Work order:
An exact copy of every entry is the required answer.

Stored data:
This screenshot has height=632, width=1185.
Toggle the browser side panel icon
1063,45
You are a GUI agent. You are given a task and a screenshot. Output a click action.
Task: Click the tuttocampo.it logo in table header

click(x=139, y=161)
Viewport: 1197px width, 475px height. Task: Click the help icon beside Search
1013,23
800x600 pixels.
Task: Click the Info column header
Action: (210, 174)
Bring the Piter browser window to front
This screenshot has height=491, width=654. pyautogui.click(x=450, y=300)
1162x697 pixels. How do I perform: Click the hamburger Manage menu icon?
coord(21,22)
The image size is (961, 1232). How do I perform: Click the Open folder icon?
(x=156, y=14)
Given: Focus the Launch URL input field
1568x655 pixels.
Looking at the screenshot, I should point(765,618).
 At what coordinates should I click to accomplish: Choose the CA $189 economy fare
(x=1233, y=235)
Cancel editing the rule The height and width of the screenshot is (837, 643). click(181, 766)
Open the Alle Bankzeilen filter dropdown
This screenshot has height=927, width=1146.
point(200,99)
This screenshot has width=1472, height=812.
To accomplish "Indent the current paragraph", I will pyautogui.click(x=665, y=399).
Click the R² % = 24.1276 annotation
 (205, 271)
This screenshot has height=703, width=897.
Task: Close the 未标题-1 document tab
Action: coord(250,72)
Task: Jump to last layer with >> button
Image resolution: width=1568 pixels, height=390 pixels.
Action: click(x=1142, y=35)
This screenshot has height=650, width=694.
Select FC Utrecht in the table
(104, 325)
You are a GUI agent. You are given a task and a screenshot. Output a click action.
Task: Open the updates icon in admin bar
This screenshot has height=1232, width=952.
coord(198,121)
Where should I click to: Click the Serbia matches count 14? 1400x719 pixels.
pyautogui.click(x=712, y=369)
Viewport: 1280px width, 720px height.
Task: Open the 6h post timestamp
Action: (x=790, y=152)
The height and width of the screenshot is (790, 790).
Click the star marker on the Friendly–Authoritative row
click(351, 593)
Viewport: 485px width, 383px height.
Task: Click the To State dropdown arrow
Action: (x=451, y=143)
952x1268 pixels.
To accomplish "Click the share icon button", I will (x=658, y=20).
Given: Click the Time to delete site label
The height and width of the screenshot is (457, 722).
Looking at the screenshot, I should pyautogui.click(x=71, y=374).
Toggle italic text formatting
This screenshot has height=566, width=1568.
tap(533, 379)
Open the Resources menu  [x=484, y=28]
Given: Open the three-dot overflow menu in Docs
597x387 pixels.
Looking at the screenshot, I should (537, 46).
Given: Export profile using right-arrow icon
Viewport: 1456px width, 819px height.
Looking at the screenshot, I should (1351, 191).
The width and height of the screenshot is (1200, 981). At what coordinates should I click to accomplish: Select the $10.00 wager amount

Final answer:
This screenshot has height=632, width=1185.
Toggle the browser side panel icon
1063,45
You are a GUI agent. You are given a task and a screenshot. Output a click action.
Task: Click the tuttocampo.it logo in table header

click(x=139, y=161)
Viewport: 1197px width, 475px height. Task: Click the help icon beside Search
1013,23
800x600 pixels.
Task: Click the Info column header
Action: (210, 174)
Bring the Piter browser window to front
This screenshot has height=491, width=654. pyautogui.click(x=450, y=300)
1162x697 pixels. How do I perform: Click the hamburger Manage menu icon?
coord(21,22)
The image size is (961, 1232). How do I perform: Click the Open folder icon?
(x=156, y=14)
Given: Focus the Launch URL input field
1568x655 pixels.
Looking at the screenshot, I should point(765,618).
 At what coordinates should I click to accomplish: Choose the CA $189 economy fare
(x=1233, y=235)
Cancel editing the rule The height and width of the screenshot is (837, 643). click(181, 766)
Open the Alle Bankzeilen filter dropdown
This screenshot has height=927, width=1146.
point(200,99)
This screenshot has width=1472, height=812.
To accomplish "Indent the current paragraph", I will pyautogui.click(x=665, y=399).
Click the R² % = 24.1276 annotation
 (205, 271)
This screenshot has height=703, width=897.
Task: Close the 未标题-1 document tab
Action: coord(250,72)
Task: Jump to last layer with >> button
Image resolution: width=1568 pixels, height=390 pixels.
Action: click(x=1142, y=35)
This screenshot has height=650, width=694.
Select FC Utrecht in the table
(104, 325)
You are a GUI agent. You are given a task and a screenshot. Output a click action.
Task: Open the updates icon in admin bar
This screenshot has height=1232, width=952.
coord(198,121)
Where should I click to: Click the Serbia matches count 14? 1400x719 pixels.
pyautogui.click(x=712, y=369)
Viewport: 1280px width, 720px height.
Task: Open the 6h post timestamp
Action: (x=790, y=152)
The height and width of the screenshot is (790, 790).
Click the star marker on the Friendly–Authoritative row
click(351, 593)
Viewport: 485px width, 383px height.
Task: Click the To State dropdown arrow
Action: (x=451, y=143)
952x1268 pixels.
To accomplish "Click the share icon button", I will (x=658, y=20).
Given: Click the Time to delete site label
The height and width of the screenshot is (457, 722).
Looking at the screenshot, I should pyautogui.click(x=71, y=374).
Toggle italic text formatting
This screenshot has height=566, width=1568.
tap(533, 379)
Open the Resources menu  [x=484, y=28]
Given: Open the three-dot overflow menu in Docs
597x387 pixels.
Looking at the screenshot, I should (537, 46).
Given: Export profile using right-arrow icon
Viewport: 1456px width, 819px height.
Looking at the screenshot, I should (1351, 191).
The width and height of the screenshot is (1200, 981). At what coordinates should I click to accomplish: Select the $10.00 wager amount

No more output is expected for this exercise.